At this time there had been a School Counseling position open at another school in district...the other end of town, closer to my house...20 minutes (did i forget to mention that I commuted to work everyday for the past 8 years...~40 minutes), larger school, different population, different needs etc.  Not to mention the school is in a great area and the parental support is unbelievable.  The position had been posted for over a month...surely someone had been hired and it wasn't still open. That was on a Tuesday night...I spoke with my now old Principal about it that Wednesday morning...she suggested I go for it...by that Thursday afternoon, I had an interview scheduled...the position was still open! I got the job.  In less than 2 weeks when this all transpired I was hired some place else and I was leaving my comfort zone.  Although I sought out the interview,  I was freaking out...What about my students, the ones I worked closely with?  The programs and groups I was over?  The culture of the school? Who the new administration team was gonna be?  Will they understand the vision of MGE?  It was torturous!!!  

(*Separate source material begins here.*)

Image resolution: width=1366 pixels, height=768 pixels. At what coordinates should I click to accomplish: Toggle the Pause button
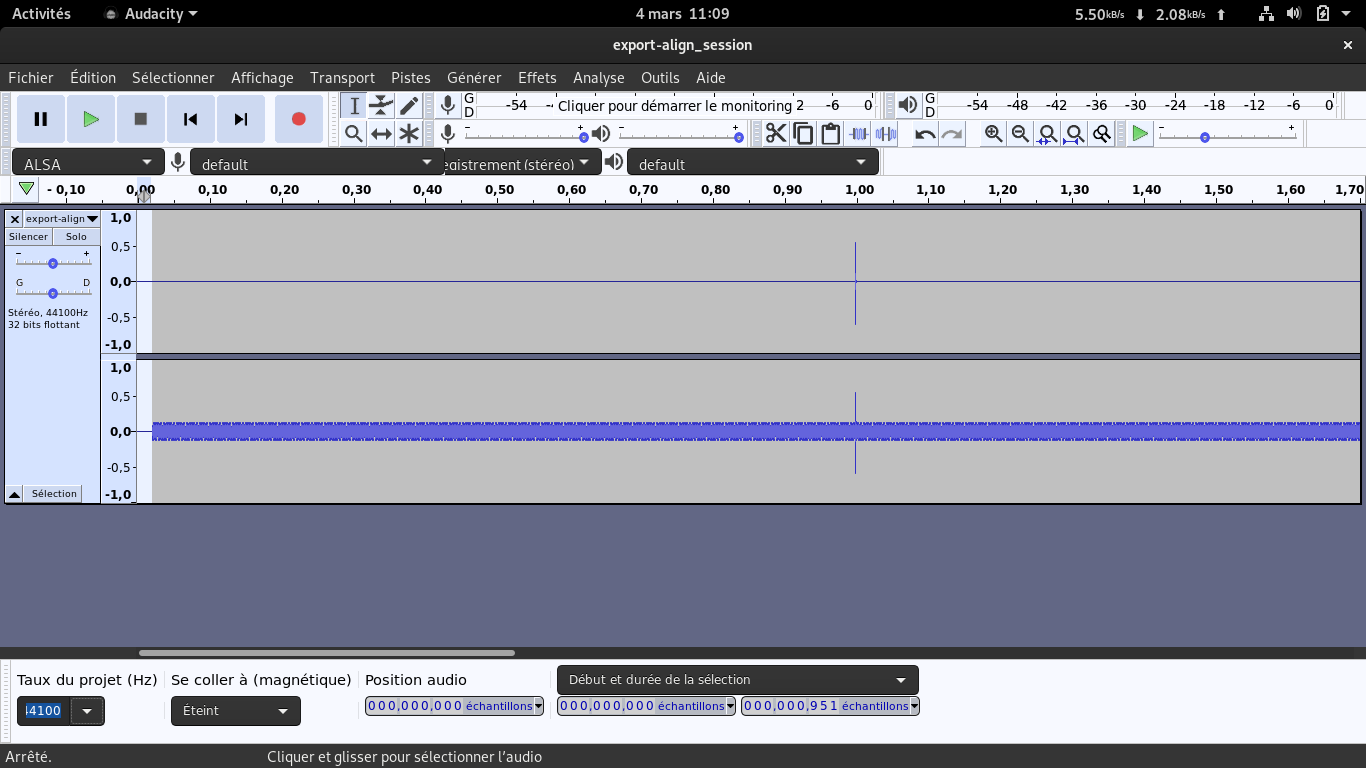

But  in church the Sunday before my interview, the minister said "Sometimes, you have to move away from the familiar and get  in front of what God has for you"...I felt a sense of calm wash over me and I found myself laughing.  People probably thought i was crazy, but as the saying goes, "They didn't know my story".  During the interview, I told the Principal that I was a little shocked that the position was still open and he laughed a little and told me he just couldn't select anybody for the position...it didn't feel right.  He told me he prayed about it and something told him to wait and he did...that statement almost blew me away.  It had to be God working.  I couldn't do anything but laugh at how God moves behind the scenes and you don't even know! 3 months before any of us knew of the changes that were going to take place over the summer, God had a plan for me!! It also reminded me of what I tell my students: Change happens all the time...adapt quickly so you can move on...I took my own advise and re-read through Who Moved My Cheese for Kids by Spencer Johnson.


I could only chuckle to myself as read this book that I've shared with students numerous times when they are new or moving or if they are approaching another big change.  All the fear and apprehension I felt was normal, but I couldn't allow it hold me back and allow me to be complacent. I hated to leave my students more than anything but growth is necessary and I couldn't let the fear of the unknown stop me.



I made the choice move on and I'm actually excited.  And I've realized there is truth to what Spencer Johnson said, "Adapt to Change quickly, the quicker you get rid of your Old cheese you can Enjoy your NEW cheese".  I can't wait to open and Enjoy my NEW Cheese!!! Never allow yourself to get complacent in what you do...always look for opportunities to grow and be a better you!


 (See how I did that...even in my long drawn out story, there is a lesson to share with your students)!